Your task is to retype all of the records below with complete accuracy.

Start of INPUT RECORDS

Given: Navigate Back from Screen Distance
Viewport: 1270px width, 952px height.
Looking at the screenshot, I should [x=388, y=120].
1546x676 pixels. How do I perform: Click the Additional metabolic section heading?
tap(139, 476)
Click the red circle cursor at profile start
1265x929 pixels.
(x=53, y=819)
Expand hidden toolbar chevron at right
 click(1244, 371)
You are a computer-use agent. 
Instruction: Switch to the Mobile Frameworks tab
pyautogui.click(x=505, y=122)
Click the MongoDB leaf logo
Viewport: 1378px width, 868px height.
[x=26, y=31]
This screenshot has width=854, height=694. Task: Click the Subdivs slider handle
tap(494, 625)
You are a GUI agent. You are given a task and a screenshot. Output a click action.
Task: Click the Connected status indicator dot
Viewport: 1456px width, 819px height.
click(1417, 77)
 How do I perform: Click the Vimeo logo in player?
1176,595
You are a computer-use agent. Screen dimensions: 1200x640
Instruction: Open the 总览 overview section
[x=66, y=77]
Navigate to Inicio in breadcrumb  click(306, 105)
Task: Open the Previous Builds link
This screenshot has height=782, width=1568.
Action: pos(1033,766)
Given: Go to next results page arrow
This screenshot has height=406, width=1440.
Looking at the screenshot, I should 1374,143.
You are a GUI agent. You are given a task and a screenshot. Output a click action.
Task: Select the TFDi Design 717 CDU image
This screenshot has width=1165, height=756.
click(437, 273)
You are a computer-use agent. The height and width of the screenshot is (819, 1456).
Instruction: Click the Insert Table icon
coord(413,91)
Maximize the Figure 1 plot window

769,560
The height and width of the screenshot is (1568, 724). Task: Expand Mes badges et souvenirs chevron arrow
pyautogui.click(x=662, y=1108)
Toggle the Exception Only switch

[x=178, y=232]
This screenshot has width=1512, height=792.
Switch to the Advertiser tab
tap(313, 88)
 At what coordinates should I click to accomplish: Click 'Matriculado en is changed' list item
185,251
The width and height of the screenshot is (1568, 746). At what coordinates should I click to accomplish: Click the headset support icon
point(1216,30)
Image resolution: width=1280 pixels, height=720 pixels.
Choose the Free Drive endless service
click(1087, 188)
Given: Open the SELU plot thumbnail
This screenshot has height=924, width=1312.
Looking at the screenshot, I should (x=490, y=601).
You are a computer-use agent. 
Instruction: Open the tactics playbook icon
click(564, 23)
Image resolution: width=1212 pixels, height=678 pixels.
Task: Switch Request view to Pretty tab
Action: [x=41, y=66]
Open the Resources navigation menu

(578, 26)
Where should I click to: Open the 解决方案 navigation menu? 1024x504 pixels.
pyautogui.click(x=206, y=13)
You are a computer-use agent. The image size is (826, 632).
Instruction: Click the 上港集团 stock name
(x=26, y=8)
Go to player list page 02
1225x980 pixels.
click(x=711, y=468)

End of INPUT RECORDS

REPLY TO THE EXERCISE -
Given: Navigate Back from Screen Distance
Viewport: 1270px width, 952px height.
Looking at the screenshot, I should [x=388, y=120].
1546x676 pixels. How do I perform: Click the Additional metabolic section heading?
tap(139, 476)
Click the red circle cursor at profile start
1265x929 pixels.
(x=53, y=819)
Expand hidden toolbar chevron at right
 click(1244, 371)
You are a computer-use agent. 
Instruction: Switch to the Mobile Frameworks tab
pyautogui.click(x=505, y=122)
Click the MongoDB leaf logo
Viewport: 1378px width, 868px height.
[x=26, y=31]
This screenshot has width=854, height=694. Task: Click the Subdivs slider handle
tap(494, 625)
You are a GUI agent. You are given a task and a screenshot. Output a click action.
Task: Click the Connected status indicator dot
Viewport: 1456px width, 819px height.
click(1417, 77)
 How do I perform: Click the Vimeo logo in player?
1176,595
You are a computer-use agent. Screen dimensions: 1200x640
Instruction: Open the 总览 overview section
[x=66, y=77]
Navigate to Inicio in breadcrumb  click(306, 105)
Task: Open the Previous Builds link
This screenshot has height=782, width=1568.
Action: pos(1033,766)
Given: Go to next results page arrow
This screenshot has height=406, width=1440.
Looking at the screenshot, I should 1374,143.
You are a GUI agent. You are given a task and a screenshot. Output a click action.
Task: Select the TFDi Design 717 CDU image
This screenshot has width=1165, height=756.
click(437, 273)
You are a computer-use agent. The height and width of the screenshot is (819, 1456).
Instruction: Click the Insert Table icon
coord(413,91)
Maximize the Figure 1 plot window

769,560
The height and width of the screenshot is (1568, 724). Task: Expand Mes badges et souvenirs chevron arrow
pyautogui.click(x=662, y=1108)
Toggle the Exception Only switch

[x=178, y=232]
This screenshot has width=1512, height=792.
Switch to the Advertiser tab
tap(313, 88)
 At what coordinates should I click to accomplish: Click 'Matriculado en is changed' list item
185,251
The width and height of the screenshot is (1568, 746). At what coordinates should I click to accomplish: Click the headset support icon
point(1216,30)
Image resolution: width=1280 pixels, height=720 pixels.
Choose the Free Drive endless service
click(1087, 188)
Given: Open the SELU plot thumbnail
This screenshot has height=924, width=1312.
Looking at the screenshot, I should (x=490, y=601).
You are a computer-use agent. 
Instruction: Open the tactics playbook icon
click(564, 23)
Image resolution: width=1212 pixels, height=678 pixels.
Task: Switch Request view to Pretty tab
Action: [x=41, y=66]
Open the Resources navigation menu

(578, 26)
Where should I click to: Open the 解决方案 navigation menu? 1024x504 pixels.
pyautogui.click(x=206, y=13)
You are a computer-use agent. The image size is (826, 632).
Instruction: Click the 上港集团 stock name
(x=26, y=8)
Go to player list page 02
1225x980 pixels.
click(x=711, y=468)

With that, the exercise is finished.